> _What you have to do_
From the entries below, return every line that includes the word "computer".
+ + + +
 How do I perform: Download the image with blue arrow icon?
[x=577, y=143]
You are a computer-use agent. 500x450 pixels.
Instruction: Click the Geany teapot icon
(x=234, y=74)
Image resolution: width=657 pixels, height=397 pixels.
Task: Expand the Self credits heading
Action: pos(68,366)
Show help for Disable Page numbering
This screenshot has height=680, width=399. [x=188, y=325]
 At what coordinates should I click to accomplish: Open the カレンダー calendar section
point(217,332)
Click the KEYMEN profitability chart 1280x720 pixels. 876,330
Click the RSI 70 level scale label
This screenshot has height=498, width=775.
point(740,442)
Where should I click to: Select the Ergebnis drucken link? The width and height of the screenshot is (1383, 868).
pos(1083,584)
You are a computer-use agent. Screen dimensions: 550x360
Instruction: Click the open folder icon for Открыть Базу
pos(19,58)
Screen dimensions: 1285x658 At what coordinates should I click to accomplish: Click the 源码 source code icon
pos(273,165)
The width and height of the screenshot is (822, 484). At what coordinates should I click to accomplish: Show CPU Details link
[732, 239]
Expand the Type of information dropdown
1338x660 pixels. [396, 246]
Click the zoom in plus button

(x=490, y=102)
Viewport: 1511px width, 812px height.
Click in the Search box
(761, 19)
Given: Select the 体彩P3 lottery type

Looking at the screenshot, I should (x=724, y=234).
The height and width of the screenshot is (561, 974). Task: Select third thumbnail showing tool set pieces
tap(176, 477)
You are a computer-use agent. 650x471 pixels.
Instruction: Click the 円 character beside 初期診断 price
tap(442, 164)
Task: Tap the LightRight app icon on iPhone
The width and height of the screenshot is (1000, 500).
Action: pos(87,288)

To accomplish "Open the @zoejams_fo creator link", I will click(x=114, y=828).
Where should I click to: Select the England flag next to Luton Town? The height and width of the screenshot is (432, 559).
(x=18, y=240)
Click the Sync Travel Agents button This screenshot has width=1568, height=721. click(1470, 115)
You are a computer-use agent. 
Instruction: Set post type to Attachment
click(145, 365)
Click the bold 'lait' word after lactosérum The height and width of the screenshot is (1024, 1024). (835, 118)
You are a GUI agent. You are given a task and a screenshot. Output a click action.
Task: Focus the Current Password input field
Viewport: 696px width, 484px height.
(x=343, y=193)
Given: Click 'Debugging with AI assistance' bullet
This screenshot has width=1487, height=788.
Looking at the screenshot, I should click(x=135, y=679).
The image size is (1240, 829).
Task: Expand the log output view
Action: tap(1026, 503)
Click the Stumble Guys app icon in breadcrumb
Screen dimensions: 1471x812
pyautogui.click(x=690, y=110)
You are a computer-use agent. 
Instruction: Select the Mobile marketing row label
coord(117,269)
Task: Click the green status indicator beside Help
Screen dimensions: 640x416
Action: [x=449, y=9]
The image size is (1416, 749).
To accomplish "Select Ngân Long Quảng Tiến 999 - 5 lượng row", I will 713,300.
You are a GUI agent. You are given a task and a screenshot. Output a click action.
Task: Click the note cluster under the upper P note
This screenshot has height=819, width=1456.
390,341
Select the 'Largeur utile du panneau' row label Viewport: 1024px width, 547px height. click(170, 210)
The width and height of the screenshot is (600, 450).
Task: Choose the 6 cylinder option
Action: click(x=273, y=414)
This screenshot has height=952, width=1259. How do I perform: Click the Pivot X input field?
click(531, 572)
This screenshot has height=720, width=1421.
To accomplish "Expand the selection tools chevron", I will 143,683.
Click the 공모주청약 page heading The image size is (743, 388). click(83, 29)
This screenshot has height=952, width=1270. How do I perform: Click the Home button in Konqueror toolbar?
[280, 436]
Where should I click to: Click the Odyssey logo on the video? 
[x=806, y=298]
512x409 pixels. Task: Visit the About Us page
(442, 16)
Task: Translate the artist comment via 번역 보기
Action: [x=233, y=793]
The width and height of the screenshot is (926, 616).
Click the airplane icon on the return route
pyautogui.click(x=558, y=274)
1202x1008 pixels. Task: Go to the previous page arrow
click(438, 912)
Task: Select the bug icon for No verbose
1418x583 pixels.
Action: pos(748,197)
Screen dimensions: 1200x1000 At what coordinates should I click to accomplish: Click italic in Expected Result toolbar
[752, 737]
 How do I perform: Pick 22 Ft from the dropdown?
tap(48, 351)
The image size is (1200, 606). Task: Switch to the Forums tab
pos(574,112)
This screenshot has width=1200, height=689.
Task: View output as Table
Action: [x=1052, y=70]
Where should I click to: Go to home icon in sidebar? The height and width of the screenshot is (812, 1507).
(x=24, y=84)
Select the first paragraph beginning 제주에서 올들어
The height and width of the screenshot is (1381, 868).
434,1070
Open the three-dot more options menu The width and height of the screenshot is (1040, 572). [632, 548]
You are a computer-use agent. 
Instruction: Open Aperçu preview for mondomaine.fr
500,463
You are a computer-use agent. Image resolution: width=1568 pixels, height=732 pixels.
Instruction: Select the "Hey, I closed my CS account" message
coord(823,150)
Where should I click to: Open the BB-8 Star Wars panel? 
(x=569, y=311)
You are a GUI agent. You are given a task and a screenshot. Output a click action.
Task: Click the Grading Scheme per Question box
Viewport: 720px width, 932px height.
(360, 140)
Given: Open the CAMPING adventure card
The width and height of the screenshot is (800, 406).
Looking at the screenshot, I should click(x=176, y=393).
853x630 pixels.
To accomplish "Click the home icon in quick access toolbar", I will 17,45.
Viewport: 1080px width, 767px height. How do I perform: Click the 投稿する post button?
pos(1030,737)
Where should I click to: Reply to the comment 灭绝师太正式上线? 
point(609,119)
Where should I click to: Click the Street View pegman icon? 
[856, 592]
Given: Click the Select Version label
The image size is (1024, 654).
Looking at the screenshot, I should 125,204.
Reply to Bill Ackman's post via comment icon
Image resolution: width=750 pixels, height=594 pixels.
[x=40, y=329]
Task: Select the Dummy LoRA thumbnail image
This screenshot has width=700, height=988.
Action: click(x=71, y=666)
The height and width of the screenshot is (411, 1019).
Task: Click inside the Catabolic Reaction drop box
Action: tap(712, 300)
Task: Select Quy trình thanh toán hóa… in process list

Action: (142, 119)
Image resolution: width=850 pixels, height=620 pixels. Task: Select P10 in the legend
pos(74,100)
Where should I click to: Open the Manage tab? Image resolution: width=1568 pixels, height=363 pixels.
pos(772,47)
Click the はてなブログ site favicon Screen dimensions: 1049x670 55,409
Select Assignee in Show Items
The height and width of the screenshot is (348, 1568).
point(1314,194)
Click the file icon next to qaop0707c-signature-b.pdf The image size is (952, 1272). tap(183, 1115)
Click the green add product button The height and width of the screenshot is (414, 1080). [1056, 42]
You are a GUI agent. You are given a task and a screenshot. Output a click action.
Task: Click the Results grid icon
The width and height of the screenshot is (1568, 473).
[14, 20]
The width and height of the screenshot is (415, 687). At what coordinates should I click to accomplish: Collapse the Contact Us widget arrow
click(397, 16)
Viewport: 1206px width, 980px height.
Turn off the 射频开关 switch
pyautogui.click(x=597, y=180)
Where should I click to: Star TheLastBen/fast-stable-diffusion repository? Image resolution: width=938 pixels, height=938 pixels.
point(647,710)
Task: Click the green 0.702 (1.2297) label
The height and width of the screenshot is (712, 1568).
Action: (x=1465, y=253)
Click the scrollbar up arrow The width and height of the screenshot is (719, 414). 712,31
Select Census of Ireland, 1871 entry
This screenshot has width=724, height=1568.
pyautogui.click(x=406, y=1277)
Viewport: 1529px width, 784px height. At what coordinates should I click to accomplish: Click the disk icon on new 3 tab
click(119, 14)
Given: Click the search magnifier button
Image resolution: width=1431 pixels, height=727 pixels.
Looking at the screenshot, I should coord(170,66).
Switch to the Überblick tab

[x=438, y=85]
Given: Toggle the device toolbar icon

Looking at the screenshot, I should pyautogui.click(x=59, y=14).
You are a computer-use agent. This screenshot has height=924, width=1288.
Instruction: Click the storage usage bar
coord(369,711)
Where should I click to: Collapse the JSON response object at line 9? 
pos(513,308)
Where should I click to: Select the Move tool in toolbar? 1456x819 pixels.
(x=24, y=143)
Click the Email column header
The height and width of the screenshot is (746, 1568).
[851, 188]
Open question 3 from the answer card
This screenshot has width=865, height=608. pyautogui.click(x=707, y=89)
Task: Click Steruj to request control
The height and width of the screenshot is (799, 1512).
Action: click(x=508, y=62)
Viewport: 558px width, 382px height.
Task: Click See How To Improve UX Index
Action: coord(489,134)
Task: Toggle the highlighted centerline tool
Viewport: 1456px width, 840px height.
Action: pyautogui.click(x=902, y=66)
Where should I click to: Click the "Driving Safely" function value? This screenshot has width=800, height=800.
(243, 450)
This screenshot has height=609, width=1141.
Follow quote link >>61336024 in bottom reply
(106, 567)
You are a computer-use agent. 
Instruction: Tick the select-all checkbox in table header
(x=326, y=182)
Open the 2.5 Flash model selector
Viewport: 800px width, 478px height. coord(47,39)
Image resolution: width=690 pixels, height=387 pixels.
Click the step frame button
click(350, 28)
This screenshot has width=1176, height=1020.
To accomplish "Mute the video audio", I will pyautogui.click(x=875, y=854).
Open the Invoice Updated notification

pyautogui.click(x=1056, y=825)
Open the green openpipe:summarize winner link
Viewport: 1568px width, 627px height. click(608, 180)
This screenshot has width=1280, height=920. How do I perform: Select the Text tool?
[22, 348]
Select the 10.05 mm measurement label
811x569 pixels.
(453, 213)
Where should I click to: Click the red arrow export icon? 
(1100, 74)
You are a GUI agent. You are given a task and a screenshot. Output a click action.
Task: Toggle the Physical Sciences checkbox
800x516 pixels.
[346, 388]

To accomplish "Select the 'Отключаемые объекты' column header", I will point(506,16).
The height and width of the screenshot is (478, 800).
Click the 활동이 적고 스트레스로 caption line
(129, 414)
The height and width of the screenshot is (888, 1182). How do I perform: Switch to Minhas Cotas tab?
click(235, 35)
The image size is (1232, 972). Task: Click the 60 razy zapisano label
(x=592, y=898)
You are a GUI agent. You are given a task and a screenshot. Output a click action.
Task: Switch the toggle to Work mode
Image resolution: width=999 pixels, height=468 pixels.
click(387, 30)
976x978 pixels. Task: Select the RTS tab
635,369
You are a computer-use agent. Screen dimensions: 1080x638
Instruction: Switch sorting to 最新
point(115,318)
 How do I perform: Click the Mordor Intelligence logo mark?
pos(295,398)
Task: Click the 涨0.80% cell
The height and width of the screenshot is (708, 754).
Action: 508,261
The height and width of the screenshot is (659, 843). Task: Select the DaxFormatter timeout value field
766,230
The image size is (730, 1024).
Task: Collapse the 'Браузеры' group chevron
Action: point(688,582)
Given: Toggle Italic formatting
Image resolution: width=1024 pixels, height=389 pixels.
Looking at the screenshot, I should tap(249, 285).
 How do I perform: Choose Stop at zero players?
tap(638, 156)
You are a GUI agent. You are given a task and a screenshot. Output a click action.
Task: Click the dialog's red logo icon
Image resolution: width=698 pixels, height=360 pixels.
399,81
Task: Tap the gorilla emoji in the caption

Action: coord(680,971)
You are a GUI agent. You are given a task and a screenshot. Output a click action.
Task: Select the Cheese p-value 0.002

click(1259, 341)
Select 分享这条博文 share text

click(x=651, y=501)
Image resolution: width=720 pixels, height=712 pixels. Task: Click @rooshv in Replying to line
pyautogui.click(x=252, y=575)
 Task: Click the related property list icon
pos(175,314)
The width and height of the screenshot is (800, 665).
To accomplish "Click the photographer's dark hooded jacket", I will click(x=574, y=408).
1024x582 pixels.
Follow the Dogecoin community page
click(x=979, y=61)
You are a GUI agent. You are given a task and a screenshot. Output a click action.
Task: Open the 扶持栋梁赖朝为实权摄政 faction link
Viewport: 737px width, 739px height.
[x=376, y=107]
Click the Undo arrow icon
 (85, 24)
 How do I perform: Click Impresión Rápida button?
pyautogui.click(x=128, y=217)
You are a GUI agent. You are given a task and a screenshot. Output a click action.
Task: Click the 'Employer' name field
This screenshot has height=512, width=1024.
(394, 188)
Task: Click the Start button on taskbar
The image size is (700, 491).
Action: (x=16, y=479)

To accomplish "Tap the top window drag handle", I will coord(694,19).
+ + + +
> _Output_
You are a computer-use agent. 500x450 pixels.
You are a computer-use agent. Screen dimensions: 550x360
You are a computer-use agent. 650x471 pixels.
You are a computer-use agent. 
You are a computer-use agent. 
You are a computer-use agent. 
You are a computer-use agent. Image resolution: width=1568 pixels, height=732 pixels.
You are a computer-use agent. This screenshot has height=924, width=1288.
You are a computer-use agent. 
You are a computer-use agent. Screen dimensions: 1080x638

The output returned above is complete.